• Problem statement: Return, unchanged, the lines of the listing below, starting with the line that contains "has width=1024, height=768." and going on through the line that contains "Looking at the image, I should click on (184, 154).".

== Task data

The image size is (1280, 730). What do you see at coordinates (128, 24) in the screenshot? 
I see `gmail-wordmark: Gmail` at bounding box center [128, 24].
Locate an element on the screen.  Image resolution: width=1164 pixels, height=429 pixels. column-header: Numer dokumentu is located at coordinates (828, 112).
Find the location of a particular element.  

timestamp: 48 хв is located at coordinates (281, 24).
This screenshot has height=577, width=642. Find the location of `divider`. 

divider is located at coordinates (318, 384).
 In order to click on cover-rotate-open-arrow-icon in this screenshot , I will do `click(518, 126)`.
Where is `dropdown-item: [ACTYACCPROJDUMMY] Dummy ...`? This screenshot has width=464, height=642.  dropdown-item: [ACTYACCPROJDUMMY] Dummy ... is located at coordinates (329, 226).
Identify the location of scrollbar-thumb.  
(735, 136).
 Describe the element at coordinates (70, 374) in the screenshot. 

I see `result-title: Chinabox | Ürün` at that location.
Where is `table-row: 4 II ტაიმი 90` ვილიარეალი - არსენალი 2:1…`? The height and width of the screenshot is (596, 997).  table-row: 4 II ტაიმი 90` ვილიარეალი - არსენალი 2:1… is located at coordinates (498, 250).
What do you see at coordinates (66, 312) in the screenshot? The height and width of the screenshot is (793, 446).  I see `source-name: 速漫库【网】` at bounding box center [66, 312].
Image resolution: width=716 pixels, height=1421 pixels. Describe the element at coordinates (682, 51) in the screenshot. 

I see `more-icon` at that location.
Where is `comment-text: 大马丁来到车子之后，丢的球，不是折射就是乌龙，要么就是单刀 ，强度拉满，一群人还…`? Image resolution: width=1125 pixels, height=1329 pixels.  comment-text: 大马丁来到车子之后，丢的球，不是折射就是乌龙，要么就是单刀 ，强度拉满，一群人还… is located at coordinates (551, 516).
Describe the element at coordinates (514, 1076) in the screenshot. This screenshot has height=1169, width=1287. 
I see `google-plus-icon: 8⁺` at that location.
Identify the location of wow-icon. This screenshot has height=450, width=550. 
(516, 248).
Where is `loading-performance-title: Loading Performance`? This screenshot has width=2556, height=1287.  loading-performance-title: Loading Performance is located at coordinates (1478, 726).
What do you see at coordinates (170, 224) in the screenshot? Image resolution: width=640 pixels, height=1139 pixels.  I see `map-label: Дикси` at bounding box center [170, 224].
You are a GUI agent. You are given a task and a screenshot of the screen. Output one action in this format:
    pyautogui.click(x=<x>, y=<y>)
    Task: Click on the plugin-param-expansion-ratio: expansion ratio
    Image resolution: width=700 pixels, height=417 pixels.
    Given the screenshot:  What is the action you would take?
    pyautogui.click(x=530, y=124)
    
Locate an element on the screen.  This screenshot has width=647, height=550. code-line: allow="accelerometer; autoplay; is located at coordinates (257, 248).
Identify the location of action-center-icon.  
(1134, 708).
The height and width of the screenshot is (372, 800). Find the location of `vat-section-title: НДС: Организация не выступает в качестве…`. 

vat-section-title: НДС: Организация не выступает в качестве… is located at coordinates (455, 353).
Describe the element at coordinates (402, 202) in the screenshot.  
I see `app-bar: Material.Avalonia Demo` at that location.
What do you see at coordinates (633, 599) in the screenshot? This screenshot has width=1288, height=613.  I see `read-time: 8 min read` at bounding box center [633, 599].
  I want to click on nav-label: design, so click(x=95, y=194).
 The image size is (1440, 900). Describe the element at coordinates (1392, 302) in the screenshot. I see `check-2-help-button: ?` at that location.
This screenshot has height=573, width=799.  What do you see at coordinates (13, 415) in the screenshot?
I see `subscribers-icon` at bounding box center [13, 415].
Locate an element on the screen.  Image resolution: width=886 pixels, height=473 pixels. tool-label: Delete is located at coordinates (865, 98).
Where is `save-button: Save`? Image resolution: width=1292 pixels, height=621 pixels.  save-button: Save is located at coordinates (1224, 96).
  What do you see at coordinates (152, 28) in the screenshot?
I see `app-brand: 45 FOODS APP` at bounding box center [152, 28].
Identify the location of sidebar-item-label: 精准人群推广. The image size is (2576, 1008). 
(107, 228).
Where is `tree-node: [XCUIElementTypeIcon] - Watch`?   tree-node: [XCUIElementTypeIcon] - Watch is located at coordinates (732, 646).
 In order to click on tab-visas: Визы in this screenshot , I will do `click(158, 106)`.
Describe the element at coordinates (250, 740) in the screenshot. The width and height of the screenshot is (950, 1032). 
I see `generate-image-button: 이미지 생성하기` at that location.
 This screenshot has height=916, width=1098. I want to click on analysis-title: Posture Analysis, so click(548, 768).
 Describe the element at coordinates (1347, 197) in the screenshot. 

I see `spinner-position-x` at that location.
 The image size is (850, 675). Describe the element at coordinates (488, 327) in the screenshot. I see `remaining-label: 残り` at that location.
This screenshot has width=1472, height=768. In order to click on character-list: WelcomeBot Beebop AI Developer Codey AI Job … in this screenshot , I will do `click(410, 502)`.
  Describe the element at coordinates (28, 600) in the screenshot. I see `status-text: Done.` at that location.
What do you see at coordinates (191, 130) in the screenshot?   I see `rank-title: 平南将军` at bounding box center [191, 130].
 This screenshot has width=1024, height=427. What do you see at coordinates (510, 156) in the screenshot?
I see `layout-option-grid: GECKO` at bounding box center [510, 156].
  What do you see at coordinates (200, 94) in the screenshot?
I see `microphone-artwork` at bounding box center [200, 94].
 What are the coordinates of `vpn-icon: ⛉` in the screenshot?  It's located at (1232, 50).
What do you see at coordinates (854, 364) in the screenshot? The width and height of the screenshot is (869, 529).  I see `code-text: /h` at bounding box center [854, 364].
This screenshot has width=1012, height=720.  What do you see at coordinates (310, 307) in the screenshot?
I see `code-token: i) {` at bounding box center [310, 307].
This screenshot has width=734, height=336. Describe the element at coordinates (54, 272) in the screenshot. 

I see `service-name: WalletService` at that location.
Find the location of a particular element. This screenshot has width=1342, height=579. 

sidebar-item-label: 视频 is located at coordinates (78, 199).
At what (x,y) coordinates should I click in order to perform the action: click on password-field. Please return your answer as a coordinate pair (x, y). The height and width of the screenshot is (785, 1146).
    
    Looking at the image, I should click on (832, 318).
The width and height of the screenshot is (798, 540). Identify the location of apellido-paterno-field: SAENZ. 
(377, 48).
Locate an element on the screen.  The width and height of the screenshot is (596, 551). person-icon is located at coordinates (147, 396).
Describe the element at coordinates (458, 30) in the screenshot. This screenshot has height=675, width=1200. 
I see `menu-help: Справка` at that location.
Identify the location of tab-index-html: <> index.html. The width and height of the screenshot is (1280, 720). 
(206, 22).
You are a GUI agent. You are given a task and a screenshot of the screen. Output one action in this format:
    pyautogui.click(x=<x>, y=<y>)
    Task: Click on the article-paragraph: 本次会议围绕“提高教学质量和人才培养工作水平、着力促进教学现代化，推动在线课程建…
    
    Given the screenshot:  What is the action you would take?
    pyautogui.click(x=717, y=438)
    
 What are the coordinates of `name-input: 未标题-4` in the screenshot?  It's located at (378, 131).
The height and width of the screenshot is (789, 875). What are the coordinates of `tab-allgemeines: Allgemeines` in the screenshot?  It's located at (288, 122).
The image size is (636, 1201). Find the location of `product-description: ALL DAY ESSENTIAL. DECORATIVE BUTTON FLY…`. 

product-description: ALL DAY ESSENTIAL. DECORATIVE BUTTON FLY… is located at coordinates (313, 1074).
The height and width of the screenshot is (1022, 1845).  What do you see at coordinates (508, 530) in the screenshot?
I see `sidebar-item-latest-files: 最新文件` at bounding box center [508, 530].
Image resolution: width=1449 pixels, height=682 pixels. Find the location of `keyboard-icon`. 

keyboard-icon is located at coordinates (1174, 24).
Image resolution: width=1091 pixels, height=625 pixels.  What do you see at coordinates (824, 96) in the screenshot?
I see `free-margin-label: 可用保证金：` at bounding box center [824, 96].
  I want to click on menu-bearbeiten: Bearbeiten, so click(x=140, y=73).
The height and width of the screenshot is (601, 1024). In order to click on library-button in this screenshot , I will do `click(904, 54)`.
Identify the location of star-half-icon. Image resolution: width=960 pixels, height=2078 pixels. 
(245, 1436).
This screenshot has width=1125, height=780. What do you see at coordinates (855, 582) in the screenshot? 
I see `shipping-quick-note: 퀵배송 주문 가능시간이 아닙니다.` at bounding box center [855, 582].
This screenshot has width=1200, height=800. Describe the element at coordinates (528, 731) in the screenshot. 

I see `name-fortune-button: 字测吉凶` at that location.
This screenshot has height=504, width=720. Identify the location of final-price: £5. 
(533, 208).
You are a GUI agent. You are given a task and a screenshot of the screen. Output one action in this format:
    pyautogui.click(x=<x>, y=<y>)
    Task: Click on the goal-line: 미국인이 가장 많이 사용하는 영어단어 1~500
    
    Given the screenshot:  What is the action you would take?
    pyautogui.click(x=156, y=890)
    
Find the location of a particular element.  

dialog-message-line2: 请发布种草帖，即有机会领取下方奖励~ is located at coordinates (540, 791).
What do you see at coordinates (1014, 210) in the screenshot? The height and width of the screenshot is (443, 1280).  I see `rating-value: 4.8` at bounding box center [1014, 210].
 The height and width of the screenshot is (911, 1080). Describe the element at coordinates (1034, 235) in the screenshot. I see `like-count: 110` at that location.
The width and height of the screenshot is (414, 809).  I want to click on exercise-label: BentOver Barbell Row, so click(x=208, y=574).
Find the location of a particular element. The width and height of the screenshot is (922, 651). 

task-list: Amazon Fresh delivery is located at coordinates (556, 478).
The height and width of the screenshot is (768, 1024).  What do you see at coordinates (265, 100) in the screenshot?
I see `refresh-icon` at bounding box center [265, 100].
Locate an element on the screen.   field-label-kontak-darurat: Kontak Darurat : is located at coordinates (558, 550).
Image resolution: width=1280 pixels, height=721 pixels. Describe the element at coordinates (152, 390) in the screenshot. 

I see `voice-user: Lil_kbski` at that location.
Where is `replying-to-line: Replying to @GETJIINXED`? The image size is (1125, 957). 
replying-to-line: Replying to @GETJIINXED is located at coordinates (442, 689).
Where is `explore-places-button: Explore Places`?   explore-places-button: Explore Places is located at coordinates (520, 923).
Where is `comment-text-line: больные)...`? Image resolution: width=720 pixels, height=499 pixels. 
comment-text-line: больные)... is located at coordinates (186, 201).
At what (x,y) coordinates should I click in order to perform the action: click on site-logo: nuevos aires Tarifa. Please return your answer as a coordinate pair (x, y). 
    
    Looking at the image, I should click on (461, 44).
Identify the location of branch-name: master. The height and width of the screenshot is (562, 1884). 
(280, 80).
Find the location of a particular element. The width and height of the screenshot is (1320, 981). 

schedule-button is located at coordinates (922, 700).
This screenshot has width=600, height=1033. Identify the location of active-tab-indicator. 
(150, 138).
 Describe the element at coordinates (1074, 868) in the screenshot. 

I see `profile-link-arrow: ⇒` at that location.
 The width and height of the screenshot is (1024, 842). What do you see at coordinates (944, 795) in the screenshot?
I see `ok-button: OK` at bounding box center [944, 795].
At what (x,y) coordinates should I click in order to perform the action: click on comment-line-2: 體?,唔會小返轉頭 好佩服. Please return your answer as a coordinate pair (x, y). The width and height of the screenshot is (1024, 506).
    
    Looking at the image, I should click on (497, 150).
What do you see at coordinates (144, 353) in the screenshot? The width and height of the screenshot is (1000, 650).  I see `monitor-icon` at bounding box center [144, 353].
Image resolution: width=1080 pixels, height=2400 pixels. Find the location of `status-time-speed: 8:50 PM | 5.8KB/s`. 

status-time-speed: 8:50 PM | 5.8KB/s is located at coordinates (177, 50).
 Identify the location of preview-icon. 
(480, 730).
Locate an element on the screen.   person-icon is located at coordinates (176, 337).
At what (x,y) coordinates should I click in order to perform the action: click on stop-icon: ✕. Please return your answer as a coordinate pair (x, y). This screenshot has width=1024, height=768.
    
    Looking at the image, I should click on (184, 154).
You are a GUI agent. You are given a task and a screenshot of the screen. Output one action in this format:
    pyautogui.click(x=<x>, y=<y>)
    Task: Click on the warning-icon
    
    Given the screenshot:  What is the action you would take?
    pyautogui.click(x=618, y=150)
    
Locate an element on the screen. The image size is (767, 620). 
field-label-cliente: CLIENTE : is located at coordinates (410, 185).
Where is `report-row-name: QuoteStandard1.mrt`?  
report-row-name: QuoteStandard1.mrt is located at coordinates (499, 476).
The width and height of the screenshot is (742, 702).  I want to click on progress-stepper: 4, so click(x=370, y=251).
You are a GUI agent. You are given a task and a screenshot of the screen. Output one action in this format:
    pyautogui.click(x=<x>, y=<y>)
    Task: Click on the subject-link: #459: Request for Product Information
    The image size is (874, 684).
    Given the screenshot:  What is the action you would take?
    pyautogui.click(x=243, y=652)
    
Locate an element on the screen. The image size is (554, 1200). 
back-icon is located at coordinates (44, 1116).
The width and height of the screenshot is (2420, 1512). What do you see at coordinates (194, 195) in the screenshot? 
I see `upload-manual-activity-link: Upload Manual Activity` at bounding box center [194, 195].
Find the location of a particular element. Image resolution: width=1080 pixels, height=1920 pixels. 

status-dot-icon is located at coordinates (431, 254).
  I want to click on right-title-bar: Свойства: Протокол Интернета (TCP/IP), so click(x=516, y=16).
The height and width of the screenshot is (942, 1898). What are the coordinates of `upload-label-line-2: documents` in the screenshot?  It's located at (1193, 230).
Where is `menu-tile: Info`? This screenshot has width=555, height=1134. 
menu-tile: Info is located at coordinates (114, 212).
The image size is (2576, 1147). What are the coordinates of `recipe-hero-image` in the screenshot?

====

• Expected output:
At what (x,y) coordinates should I click in order to perform the action: click on stop-icon: ✕. Please return your answer as a coordinate pair (x, y). This screenshot has width=1024, height=768.
    
    Looking at the image, I should click on (184, 154).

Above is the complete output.